Because of the heat???? WT Fudge!!


----------



## GSDTrain

poor momma and babies


----------



## chinsNdobermans

> Originally Posted By: Heidi WBecause of the heat???? WT Fudge!!


I agree! 

Poor puppers, poor mama!


----------



## middleofnowhere

OK is there any one in the NC area that could help?


----------



## torizmojo

I'd help out, but I'm in MA.


----------



## gr8flcat

I am in NC but would need to know more info. I am heading our of town tomorrow but I have other rescue friends in area.


----------



## hopes never 2 late

Does anyone know where in NC they are located? I am in Charlotte


----------



## GSDTrain

I PM'ed kathy and she thinks they are in York


----------



## ShepherdMania

Where is York? I looked it up on Google and couldn't find it.


----------



## fourdogsrule

Any more news?


----------



## Sue F

Do you mean York SC? That is just south of Charlotte.


----------



## GSDTrain

Maybe. 
You would have to ask kathy as she just told me york- didn't say NC or SC but that sounds about right to me


----------



## allieg

If there's a way to get them North she could probably get 2 of them taken care of....


----------



## ShepherdMania

Must be York, SC


----------



## sclark1795

There is also a York in Pennsylvannia


----------



## GSDTrain

> Originally Posted By: Sue ClarkThere is also a York in Pennsylvannia



I wish that's where they were but unfortunately I think they are in York, SC!


----------



## Sue F

Do we have any more info on these puppies?


----------



## chinsNdobermans

Any updates?


----------



## windwych

There is someone ready and available to go and pick them up for an approved Rescue! WE cannot reach anyone who is involved in the posting of these pups!! Does anyone here know the people who either HAVE them or who POSTED this?


----------



## ShepherdMania

Are they going to care for them until they are old enough to be transported?

Kathyb in NY posted them.


----------



## GSDTrain

Laxfieldgsd I PM'ed you


----------



## 3Dogcouch

Does anyone have any contact information for Kathyb in NY *OTHER THAN* what is posted on this board???


----------



## sierrasunnkennels

There are 2 other German Shepherds at this shelter. Dawn, will your people pick them up, as well?


----------



## Prinzsalpha

Are they at a shelter??? Last I heard they were looking for rescue and were not at a shelter. Hopefully someone is taking care of these pups as MOMA gsd died of heat exposure. Its important someone is feeding them, that was the crux of it all.


----------



## TESS

Yes - I left her a telephone message and also emailed her.
I have not heard back yet.
Tess in Philadelphia


----------



## kathyb

Sorry I am just getting home from the vets as my 2 year old Zoe was limping. They had to take x-rays so I just stayed there all day. She has elbow dysplasiai n both elbows.
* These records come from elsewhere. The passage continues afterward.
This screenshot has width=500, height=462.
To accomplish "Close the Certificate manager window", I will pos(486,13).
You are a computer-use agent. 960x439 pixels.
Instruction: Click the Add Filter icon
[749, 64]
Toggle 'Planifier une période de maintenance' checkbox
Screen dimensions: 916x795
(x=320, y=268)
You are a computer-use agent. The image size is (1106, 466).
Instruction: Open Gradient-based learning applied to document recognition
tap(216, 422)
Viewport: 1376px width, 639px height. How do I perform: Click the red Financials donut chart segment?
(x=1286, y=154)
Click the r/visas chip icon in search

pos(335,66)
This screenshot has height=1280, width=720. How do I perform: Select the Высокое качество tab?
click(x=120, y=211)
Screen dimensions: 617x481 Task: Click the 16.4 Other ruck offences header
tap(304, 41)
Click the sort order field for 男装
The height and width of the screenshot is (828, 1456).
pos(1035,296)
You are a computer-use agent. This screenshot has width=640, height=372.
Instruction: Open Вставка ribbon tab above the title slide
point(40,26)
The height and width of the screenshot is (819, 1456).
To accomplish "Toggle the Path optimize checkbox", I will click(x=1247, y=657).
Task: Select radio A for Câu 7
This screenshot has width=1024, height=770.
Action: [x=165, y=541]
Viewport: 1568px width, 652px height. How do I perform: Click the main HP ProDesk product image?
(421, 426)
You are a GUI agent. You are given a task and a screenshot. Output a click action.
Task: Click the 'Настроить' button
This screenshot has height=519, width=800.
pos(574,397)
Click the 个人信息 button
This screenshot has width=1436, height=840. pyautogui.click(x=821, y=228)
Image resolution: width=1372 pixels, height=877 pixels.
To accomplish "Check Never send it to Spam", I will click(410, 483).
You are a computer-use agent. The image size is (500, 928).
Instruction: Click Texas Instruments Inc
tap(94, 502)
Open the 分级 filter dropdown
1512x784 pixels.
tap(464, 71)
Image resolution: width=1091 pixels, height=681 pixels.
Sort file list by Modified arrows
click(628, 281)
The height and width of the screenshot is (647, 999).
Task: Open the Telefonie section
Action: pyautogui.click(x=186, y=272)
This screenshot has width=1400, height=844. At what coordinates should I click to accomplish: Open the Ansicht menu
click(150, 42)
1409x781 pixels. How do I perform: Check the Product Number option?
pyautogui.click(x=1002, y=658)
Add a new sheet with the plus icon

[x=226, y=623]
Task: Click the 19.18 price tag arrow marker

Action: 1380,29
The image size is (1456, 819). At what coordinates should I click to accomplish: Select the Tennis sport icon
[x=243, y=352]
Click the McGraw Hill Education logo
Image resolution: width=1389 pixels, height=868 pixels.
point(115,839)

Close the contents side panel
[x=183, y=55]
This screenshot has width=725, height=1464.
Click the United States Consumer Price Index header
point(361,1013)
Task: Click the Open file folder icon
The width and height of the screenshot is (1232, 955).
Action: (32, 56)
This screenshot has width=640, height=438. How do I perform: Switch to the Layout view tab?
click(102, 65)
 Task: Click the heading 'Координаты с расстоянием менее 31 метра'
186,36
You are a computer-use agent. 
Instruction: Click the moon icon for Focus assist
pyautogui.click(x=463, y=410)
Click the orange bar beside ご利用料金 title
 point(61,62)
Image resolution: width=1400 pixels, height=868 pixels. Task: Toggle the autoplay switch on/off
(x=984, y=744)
I did call the girl who contacted me about these pups while I was there. The lady who had them gave them to another person just an hour after she talked with her. She would not give out the name or number even when she was told that there was help and offer of money to help these pups. This mother now I found out had more pups then just the four, some also died of the heat. The AC was going to go to the house this afternoon to see what is going on. Maureen was still going to try to find out about the pups but we both think that they also died. If I hear any thing I will let you know.


----------



## ShepherdMania

If the mother and all of the pups died because of the heat that woman needs to be charged with animal cruelty and have the book thrown at her!


----------



## kathyb

The mom is not dead, just found out she was turned in to animal control today. She will need rescue, I will get pictures and more information Tuesday.


----------



## ncgsdmom

Praying for both mom and the pups...any mention of the pups being turned in with the mom???


----------



## chinsNdobermans

Prayers for those dogs... arghhh what a horrid situation.


----------



## kathyb

Pups were not turned in with mom.


----------



## GSDTrain

I am glad to hear that mom is not dead but very sad that pups are not with mom









I hope the pups make it, but I know that the chances are that they probably won't.


----------



## ncgsdmom

Any updates??


----------



## kathyb

No updates yet, Maureen will be calling me later tonight wiyh information on the mom.


----------



## kathyb

This is the mom of the pups that is at the shelter, the lady who had the pups will not even answer her phone so there is no way to find out anything else about them.


----------



## allieg

Am I missing something? If Mom is alive then why were 10 day old pups not kept with her?????
I hope they all end up OK in the end.


----------



## ShepherdMania

What shelter is she at? She looks so distraught without her babies.


----------



## sierrasunnkennels

York, SC I will email Tracy about her temp. Do you want her Mark?


----------



## ShepherdMania

I would love to take her but don't have room right now.


----------



## gsdcentral

Owner is obviously an idiot if she either a. allowed pups to die in 100 degree heat or b. gave 10 day old pups away to "someone".


----------



## ILGHAUS

If someone would like to start a thread with some info feel free do so. Remember *Urgent* is for *PB GSDs in high-kill shelters*. This section is not to have members PM for the info.


----------